Secondly, it was only when groovers like the Chemical Brothers, the Crystal Method, and ­ at the most austere ­ Kraftwerk revitalized the notion of live knob twiddling that this generation worked up enough patience with watching artists pressing buttons to rev up the dance. Who's gonna be moved when the beat disappears and we go abstract?

Well, my doubts were shot the hell down, and I'm more than glad. Curated by local composer Chris Salter and a collective of some of this city's best-known composers, the first SFEMF proved to be a deftly run grassroots tribute to S.F. electronic music's past and present, bringing out sizable crowds to its three nights at cell space, a funky artist co-op in the Mission. And that Tootsie Roll became a nice, thick slice of devil's food by the first night.

The past, as represented by veteran composers like Kenneth Atchley and Alvin Curran, provided crucial context. Curran's "Endangered Species," a masterful maximalist work for piano and triggered sampler, seemed to vacuum the world of sound into his keyboard. Atchley's "recast" saw him process the tinkling sounds of fountains into cavelike atmospheres, throbbing blankets of low tones, and overwhelming walls of feedback.
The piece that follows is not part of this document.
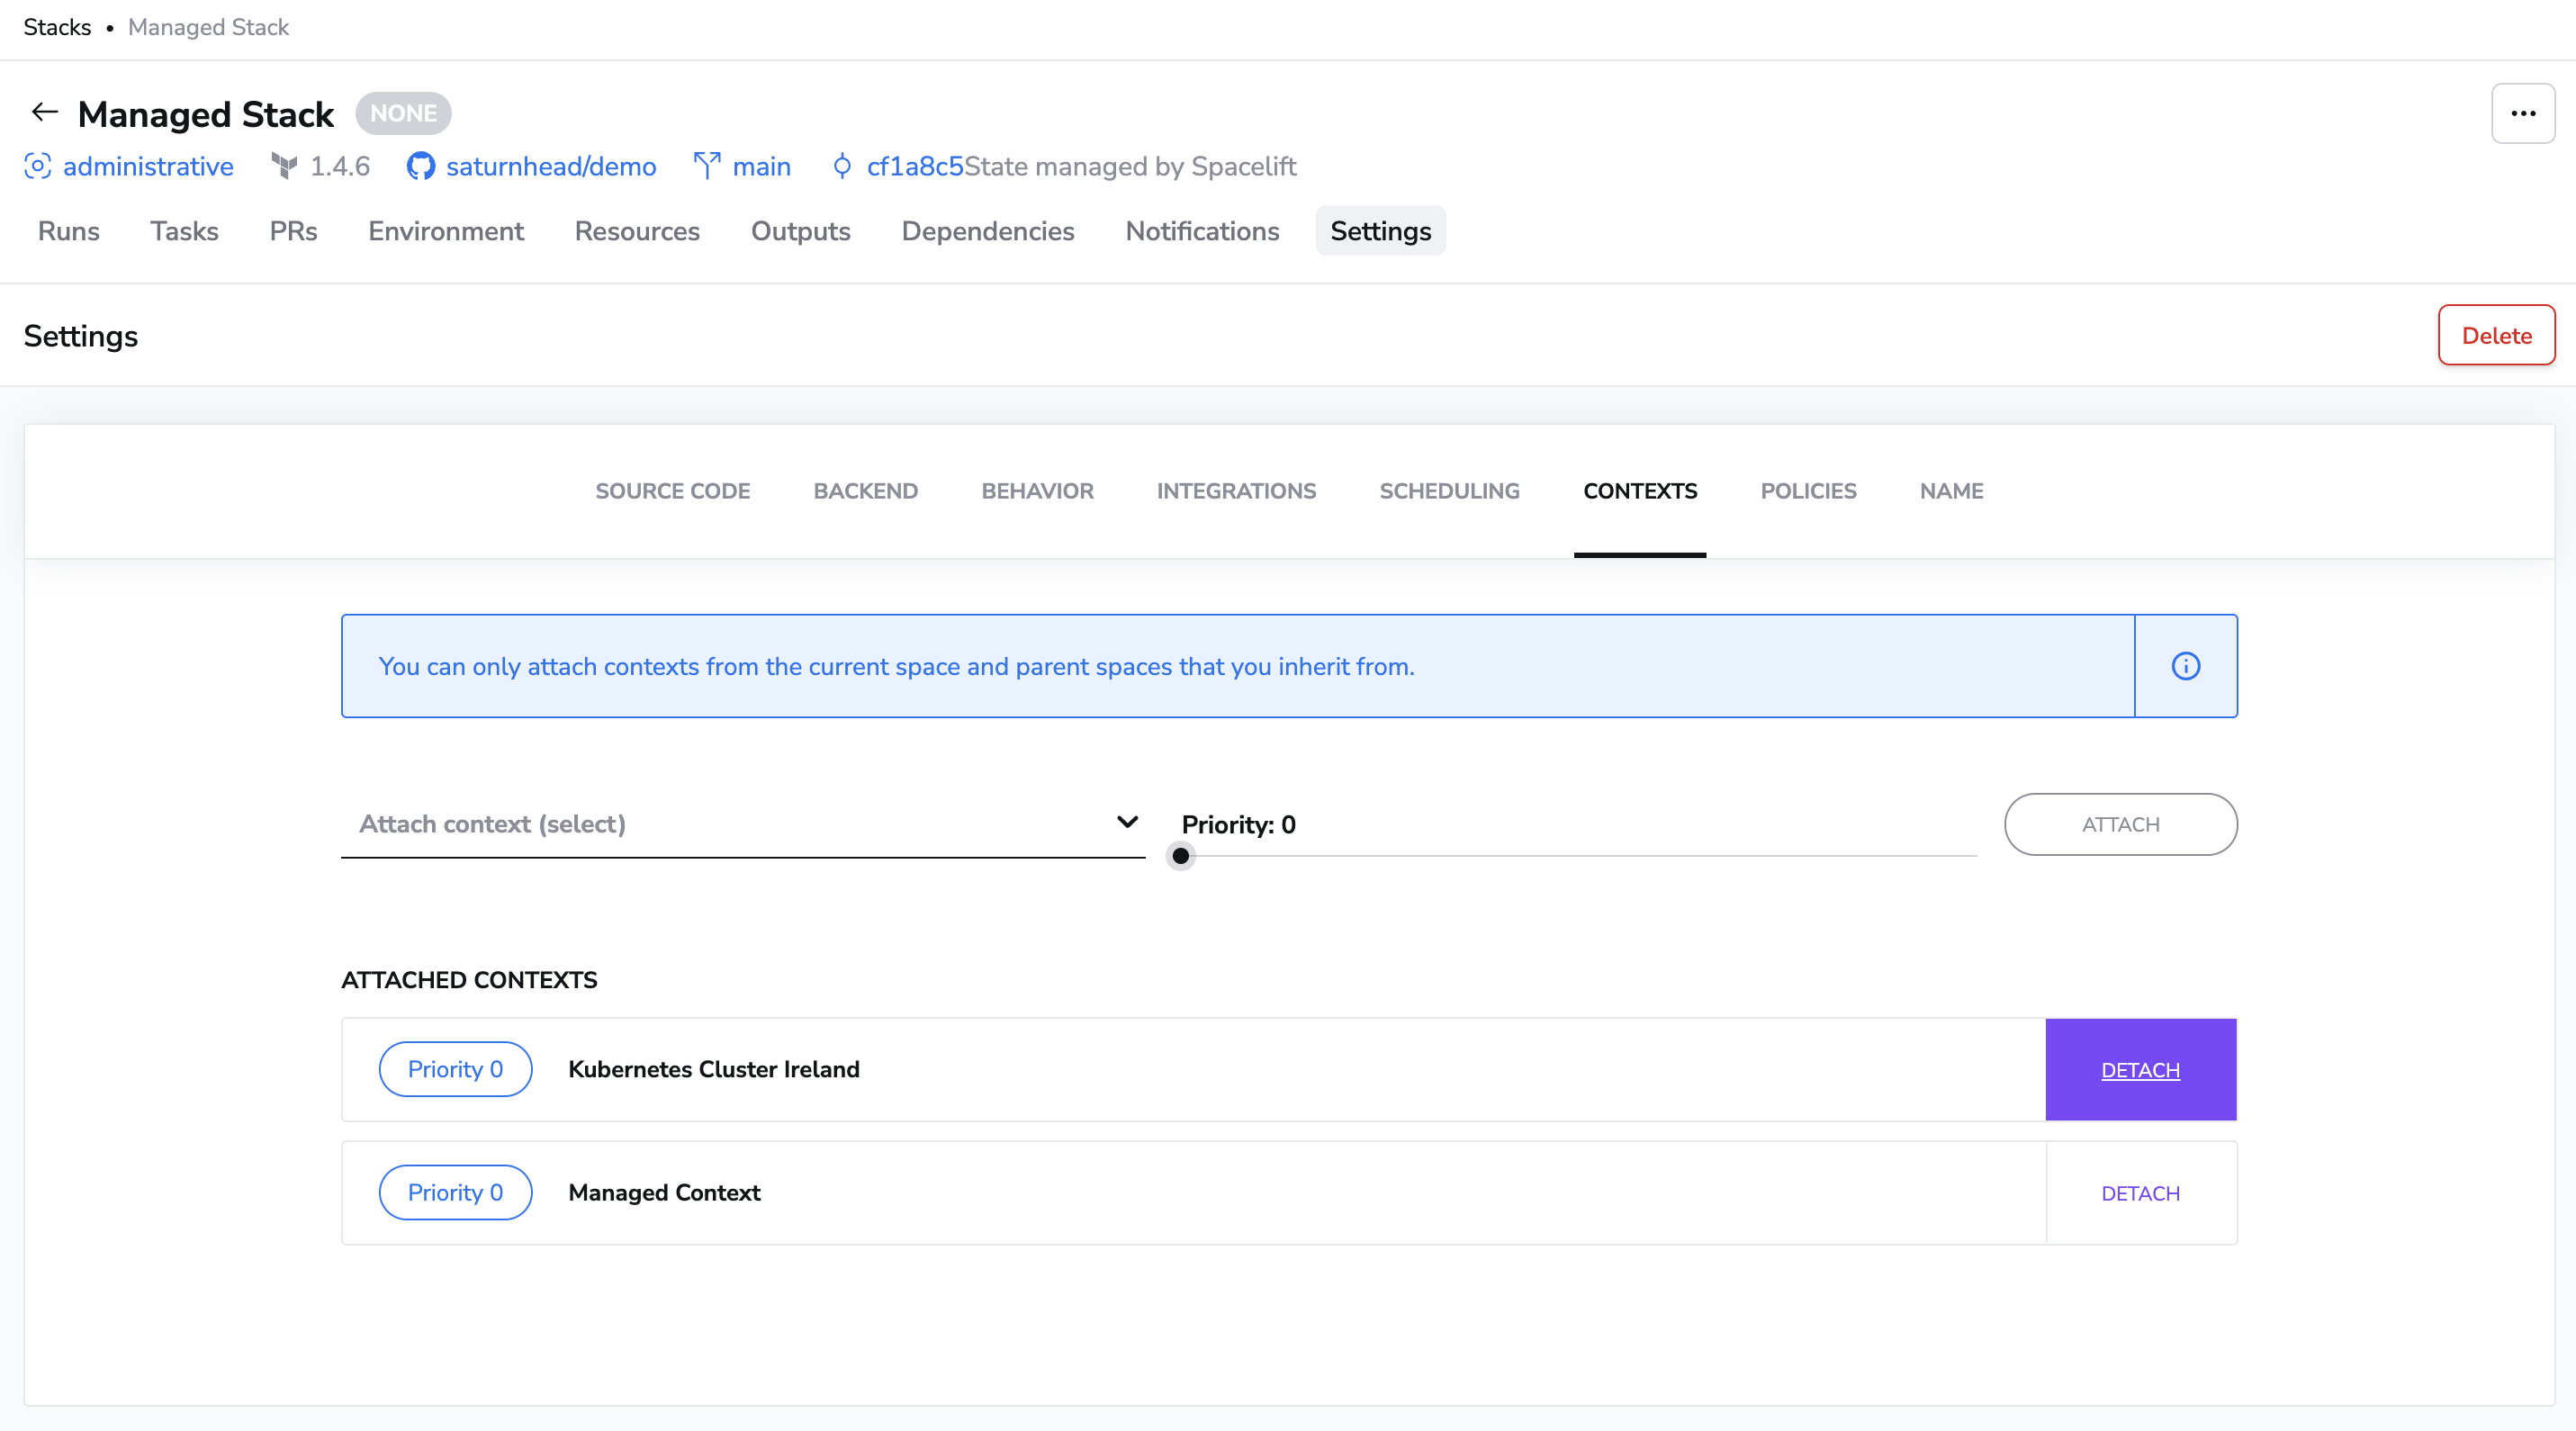Click the info icon in the blue banner
The width and height of the screenshot is (2576, 1431).
point(2185,666)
Although the festival was largely bereft of artists identified with the city's imploding club and rhythmic electronic music scene, the festival did feature dance music ­ or, actually, music made out of dance. Miya Masaoka played her koto and triggered the manipulation of its sound by gracefully waving her arms across laser sensors; similarly, Donald Sweringen wove orchestral stabs and piano lines together via light sensors as he conducted his phantom ensemble. Later, Pamela Z ­ with her body synth, conjuring her own vocals seemingly out of thin air ­ joined the two onstage to form the trio sensorChip.

Plus, the beat didn't simply disappear. Its influence reared up marvelously in two works by another veteran composer, Carl Stone. He came up aces with two Max software treatments of the hit disco tune "Barbie Girl," by Scandanavian outfit Aqua. In his first improv, "Sripraphal," Stone wrung the tune's opening four-note synth line into a hypnotically pounding noise talisman; on the second, "Flint's," he munched on more of the tune's familiar arrangements. Besides having the honor of playing the only piece in the festival that had a couple of folks dancing in the aisles, Stone's jam spoke for a slightly older generation of electronic composers able to do sonic battle with this year's Funkstörung or Squarepusher.

Sure, I found some holes: Dan Joseph's anti-firearm sample fest "Got Guns" lost a bit of its subtlety in its rhetoric, while Steev Hise's ritualistic performance "Familiar/Signifier #2" just missed the mark. But overall Salter and crew have done quite a decent job of narrowing the global focus of similarly minded annual Bay Area events (like the electroacoustic Other Minds Festival) and for once putting the spotlight on a fraction of the future-music talent that daily walks among us.